Skip to content

funcparserlib.lexer — Regexp-based tokenizer

funcparserlib.lexer.make_tokenizer(specs)

Make a function that tokenizes text based on the regexp specs.

Type: (Sequence[TokenSpec | Tuple]) -> Callable[[str], Iterable[Token]]

A token spec is TokenSpec instance.

Note

For legacy reasons, a token spec may also be a tuple of (type, args), where type sets the value of Token.type for the token, and args are the positional arguments for re.compile(): either just (pattern,) or (pattern, flags).

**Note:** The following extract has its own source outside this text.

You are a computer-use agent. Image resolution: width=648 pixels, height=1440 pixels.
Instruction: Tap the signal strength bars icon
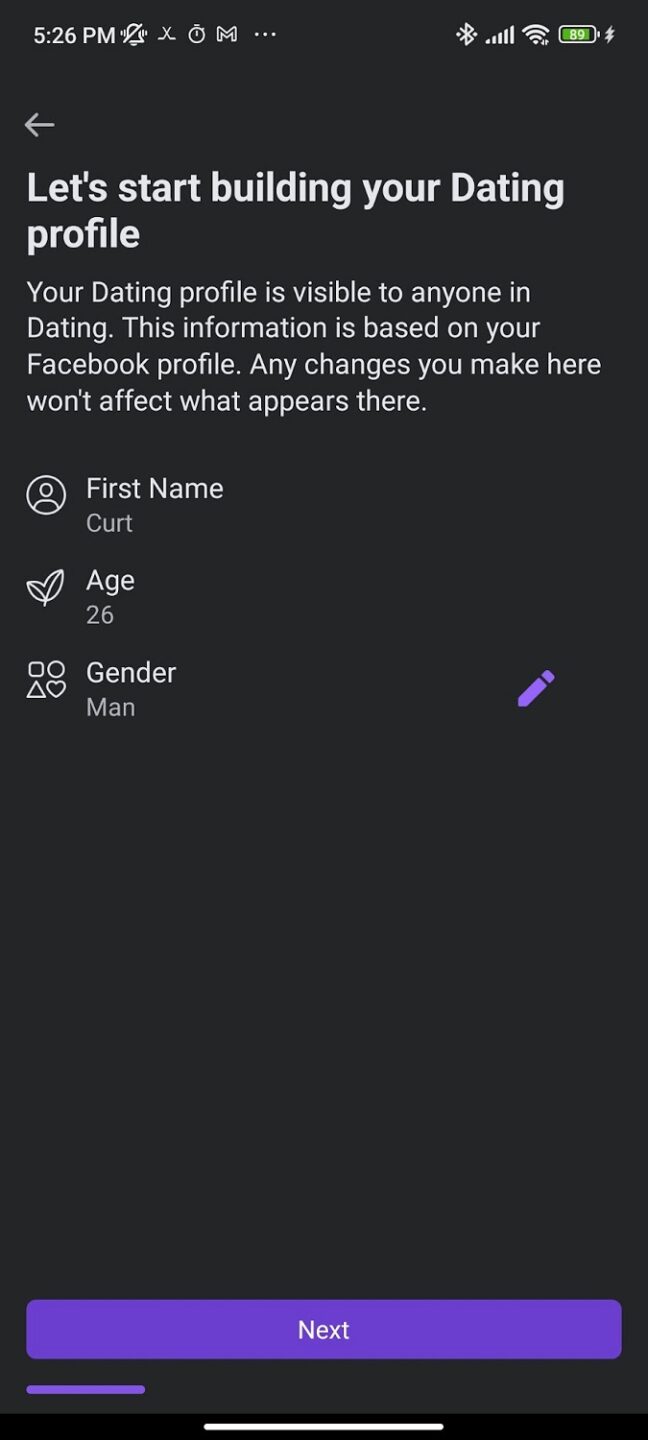(499, 33)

It returns a tokenizer function that takes a string and returns an iterable of Token objects, or raises LexerError if it cannot tokenize the string according to its token specs.

Examples:

>>> tokenize = make_tokenizer([
...     TokenSpec("space", r"\s+"),
...     TokenSpec("id", r"\w+"),
...     TokenSpec("op", r"[,!]"),
... ])
>>> text = "Hello, World!"
>>> [t for t in tokenize(text) if t.type != "space"]  # noqa
[Token('id', 'Hello'), Token('op', ','), Token('id', 'World'), Token('op', '!')]
>>> text = "Bye?"
>>> list(tokenize(text))
Traceback (most recent call last):
    ...
lexer.LexerError: cannot tokenize data: 1,4: "Bye?"

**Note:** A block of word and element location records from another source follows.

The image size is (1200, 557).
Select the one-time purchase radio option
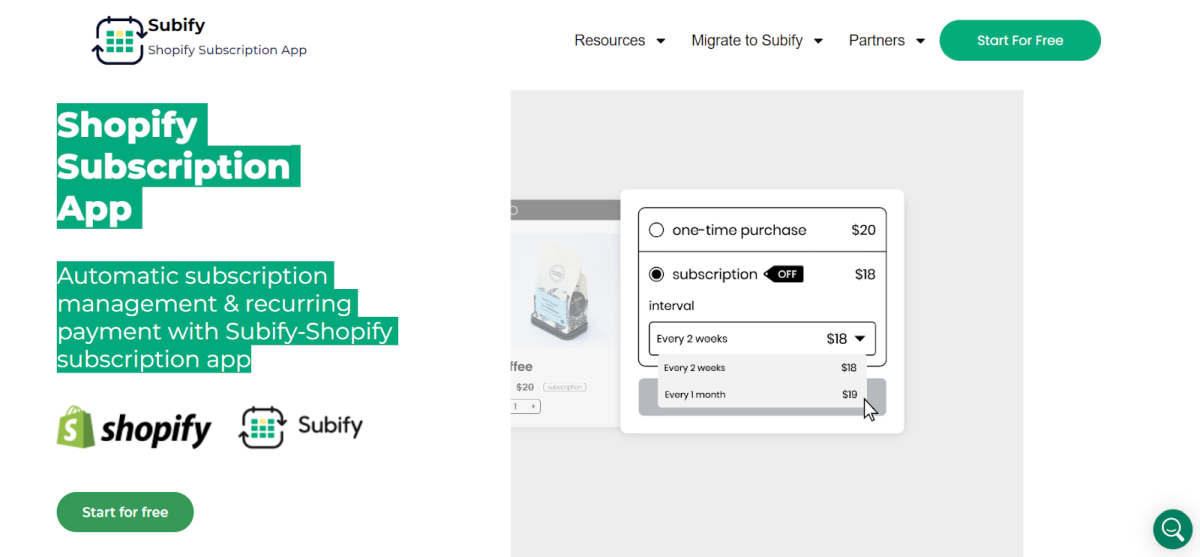[656, 230]
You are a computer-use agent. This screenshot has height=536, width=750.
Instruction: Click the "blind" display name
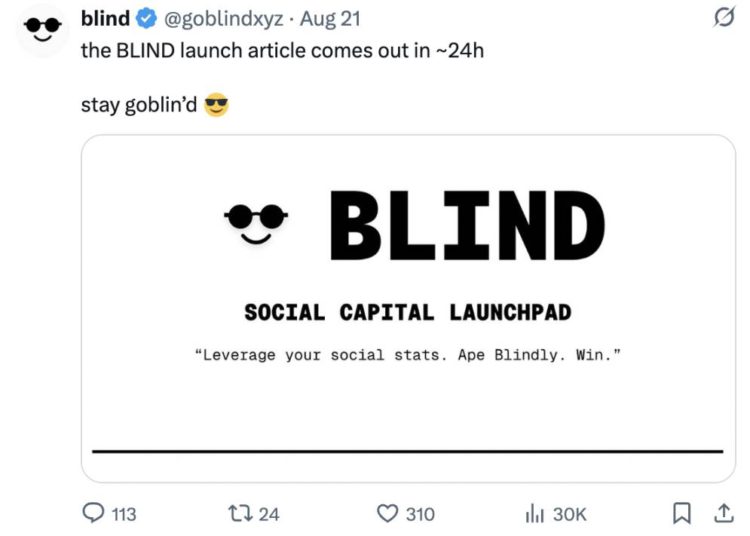[104, 19]
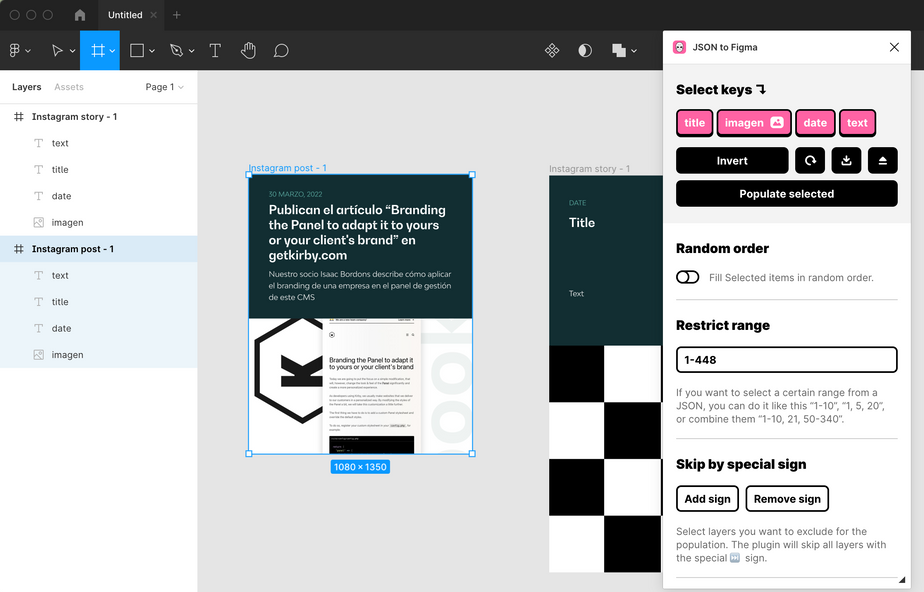Image resolution: width=924 pixels, height=592 pixels.
Task: Select the Untitled file tab
Action: (125, 15)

funcparserlib.lexer.TokenSpec

A token specification for generating a lexer via make_tokenizer().

funcparserlib.lexer.TokenSpec.__init__(type, pattern, flags=0)

Initialize a TokenSpec object.

Parameters:

Name Type Description Default
type str

User-defined type of the token (e.g. "name", "number", "operator")

required
pattern str

Regexp for matching this token type

required
flags int

Regexp flags, the second argument of re.compile()

0

funcparserlib.lexer.Token

A token object that represents a substring of certain type in your text.

You can compare tokens for equality using the == operator. Tokens also define custom repr() and str().

Attributes:

Name Type Description
type str

User-defined type of the token (e.g. "name", "number", "operator")

value str

Text value of the token

start Optional[Tuple[int, int]]

Start position (line, column)

end Optional[Tuple[int, int]]

End position (line, column)